NOTE: P values for linear trend were calculated using the Wald test, by including the continuous form of each biomarker in the model.

Abbreviations: CI, confidence interval; Ig, immunoglobulin; LBP, lipopolysaccharide-binding protein; LPS, lipopolysaccharide; OR, odds ratio; sCD14, soluble CD14.

aAccounting for matching factors only (age at randomization assignment and date of blood collection).

bAccounting for matching factors (age at randomization assignment and date of blood collection) and additionally adjusted for BMI, education, smoking intensity, alcohol intake, and history of diabetes or hypertension at baseline.

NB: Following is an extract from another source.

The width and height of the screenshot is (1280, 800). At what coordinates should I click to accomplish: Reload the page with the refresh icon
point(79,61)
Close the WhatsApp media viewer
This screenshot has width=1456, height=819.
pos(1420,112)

In sensitivity analyses, the strength of association for anti-flagellin immunoglobulins was stronger when restricting the analyses to HCC cases and controls (Supplementary Table S2). Comparing the highest to the lowest quartiles, the OR was 4.18 (95% CI, 1.60–10.92) for anti-flagellin IgA. Results for anti-LPS Immunoglobulins were not materially changed. Other sensitivity analyses, such as excluding 27 cases diagnosed within the first 5 years of follow-up or 10 cases with HCV infection, did not substantially change the main results. We also observed no evidence of interaction between each of the biomarkers and variables including age, BMI, smoking pack-years, and drinks of alcohol per day (Pinteraction > 0.05).

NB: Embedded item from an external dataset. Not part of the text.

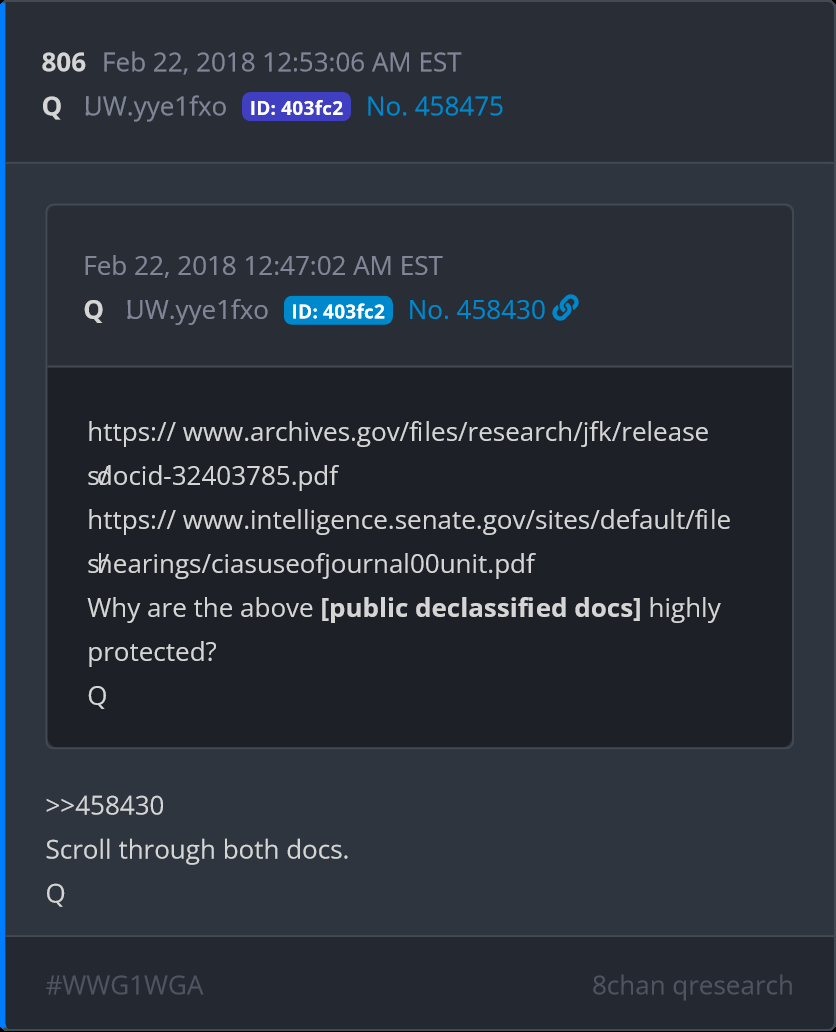Click the Q signature below 'protected?'
836x1032 pixels.
[97, 696]

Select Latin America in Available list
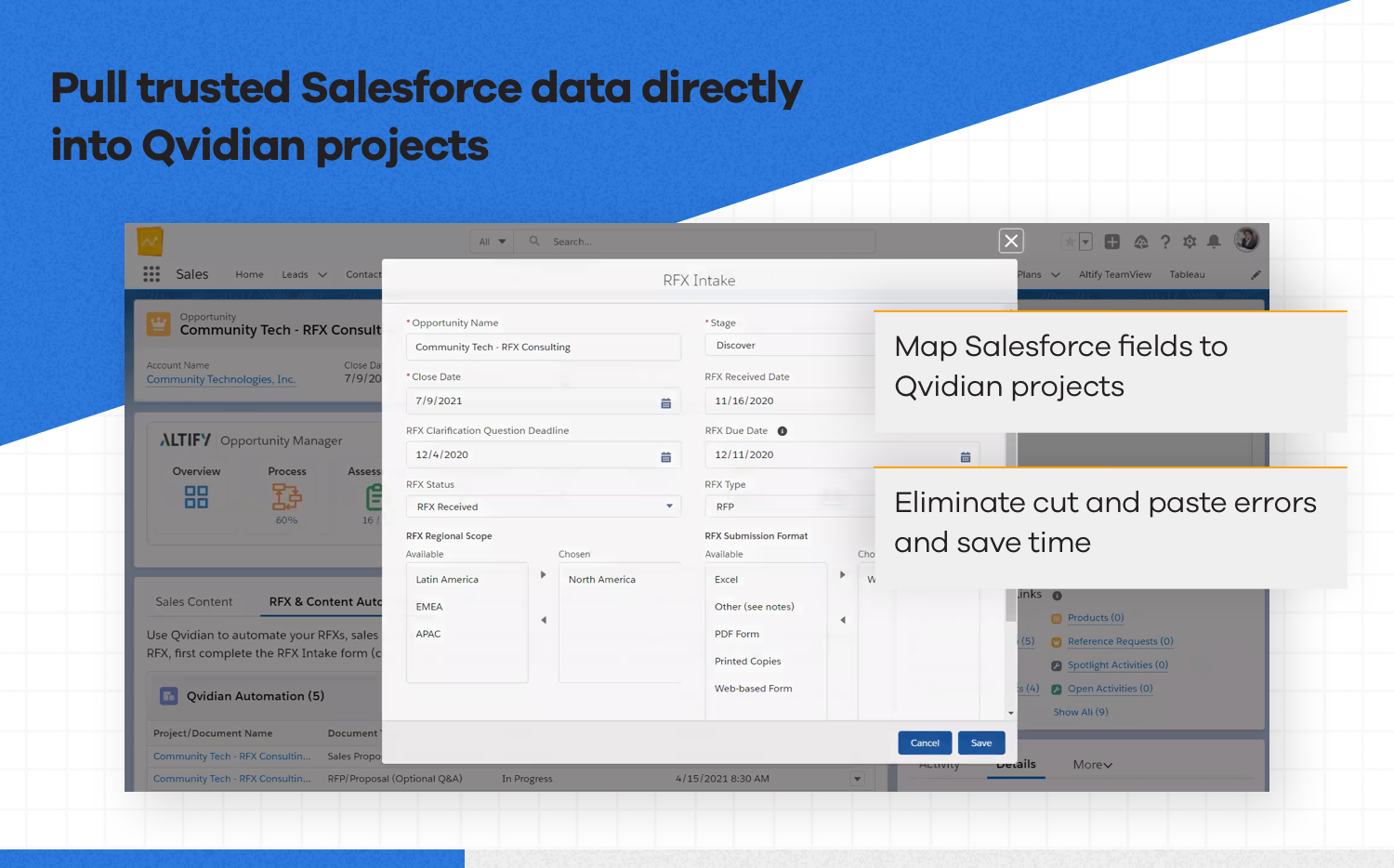[x=447, y=580]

In this large prospective cohort of Finnish male smokers, we observed significant associations between bacterial translocation biomarkers and risk of primary liver cancer. This study is among the first to address this novel research question, and the largest to date in terms of both sample size and biomarker coverage. Our results provide important insights into the role of bacterial products in the development of liver cancer.

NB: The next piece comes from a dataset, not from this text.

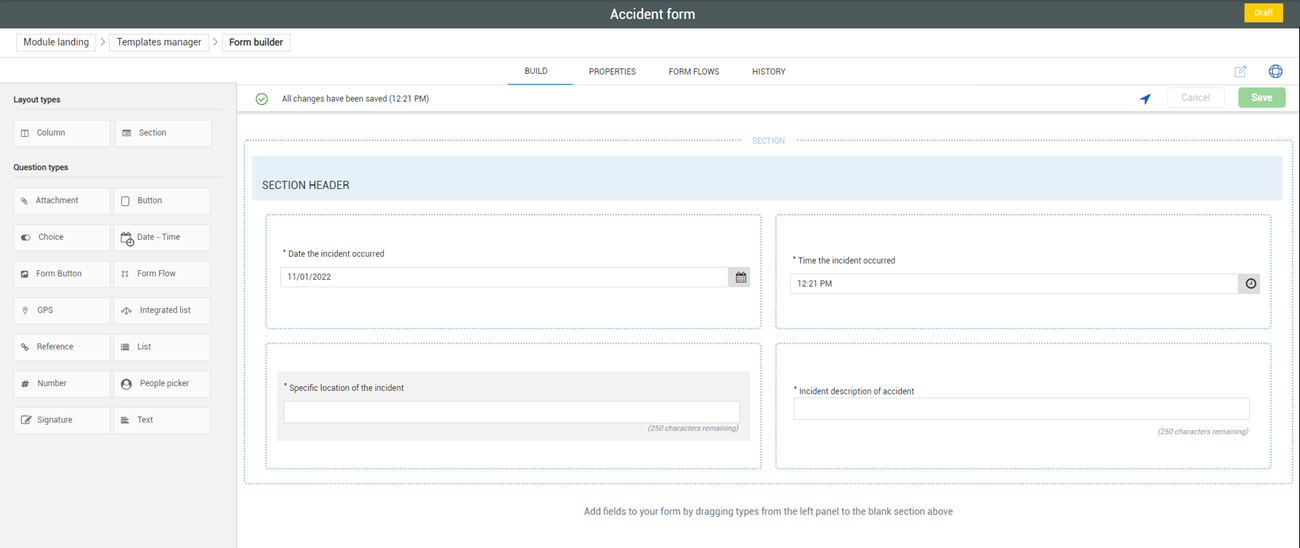Select the Button checkbox question type
Screen dimensions: 1300x548
(162, 201)
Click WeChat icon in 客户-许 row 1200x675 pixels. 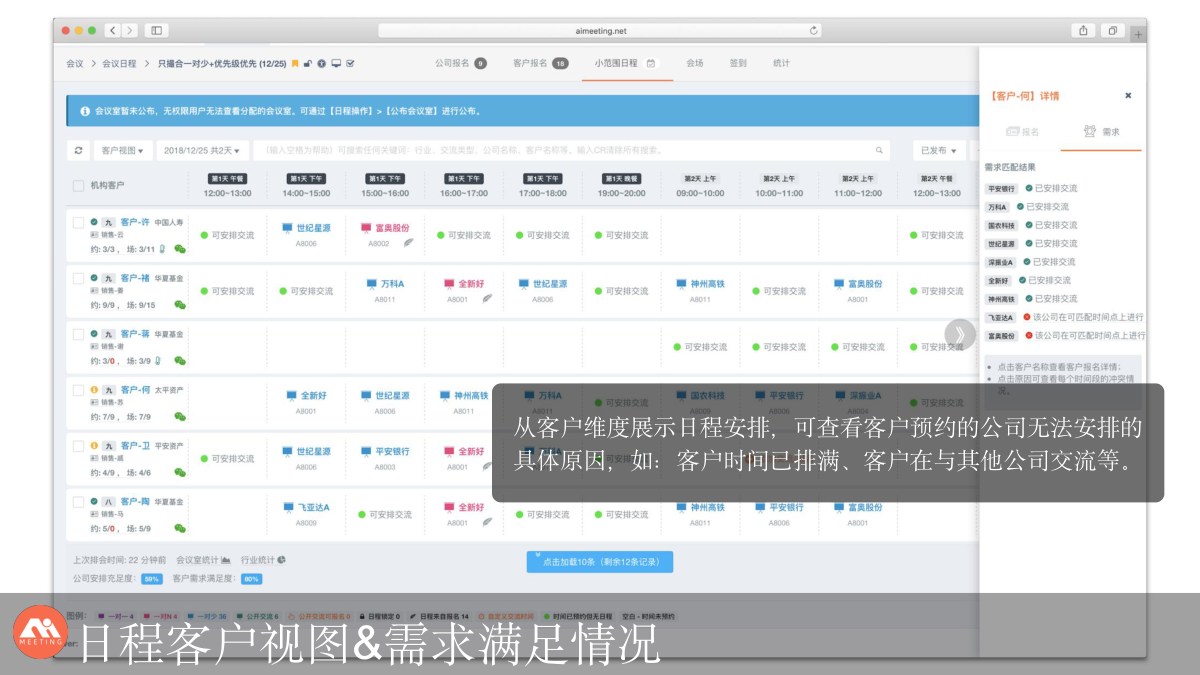(180, 249)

In this study, we observed statistically significant associations between IgA against flagellin and LPS and risk of primary liver cancer. For IgG against flagellin and LPS, although results were not statistically significant, the OR for the highest quartiles were both around 1.5, suggesting possible elevated risk of liver cancer. As the IgA's and IgG's within anti-LPS and anti-flagellin were moderately correlated, however, the independence of the IgA and IgG results is not certain. Similarly, the moderate correlation between anti-LPS IgA and anti-flagellin IgA suggests that the IgA relationships to liver cancer may not be independent of one another. Previously, Fedirko and colleagues measured anti-flagellin and anti-LPS IgA and IgG in a prospective case–control study (139 matched pairs of cases and controls) nested within the EPIC study, a large European cohort, and observed associations between each of the biomarkers and risk of HCC (OR ranging from 4.13 to 8.67 in multivariable-adjusted models, comparing extreme quartiles). Our results are generally consistent with the previous study, although the strength of association was more modest overall.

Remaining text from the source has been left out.